**AIM**
Recast the material as a numbered list, starting with the line that contains "Click the Sewer Excavate Gantt bar" and going on through the line that contains "pos(493,219)". Include only those lines, and omit any blank lines.

**DATA PROVIDED**
◆ ◆ ◆ ◆ ◆
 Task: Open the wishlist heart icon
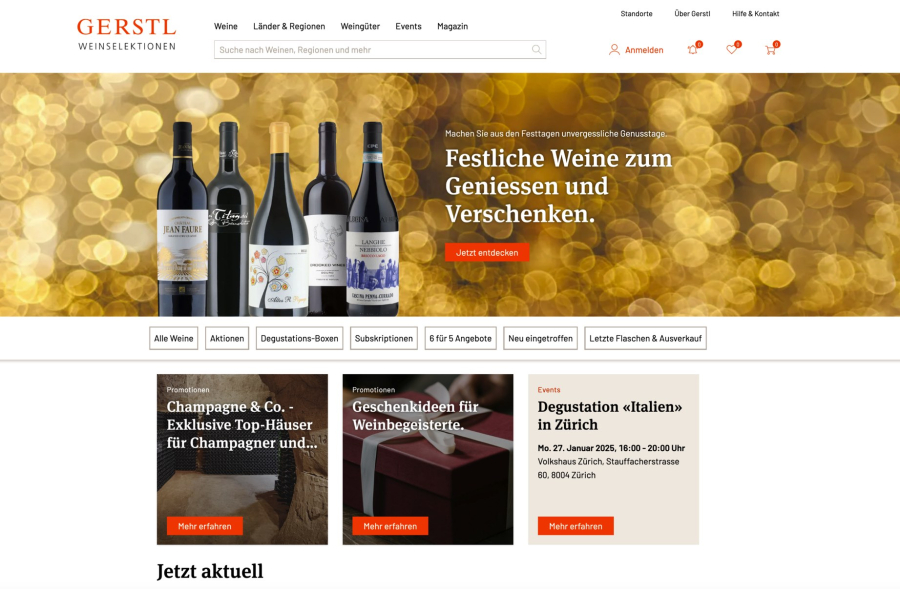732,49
◆ ◆ ◆ ◆ ◆
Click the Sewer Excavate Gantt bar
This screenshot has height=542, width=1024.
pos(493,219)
◆ ◆ ◆ ◆ ◆
**ANSWER TO THE PROBLEM**
1. Click the Sewer Excavate Gantt bar
2. This screenshot has height=542, width=1024.
3. pos(493,219)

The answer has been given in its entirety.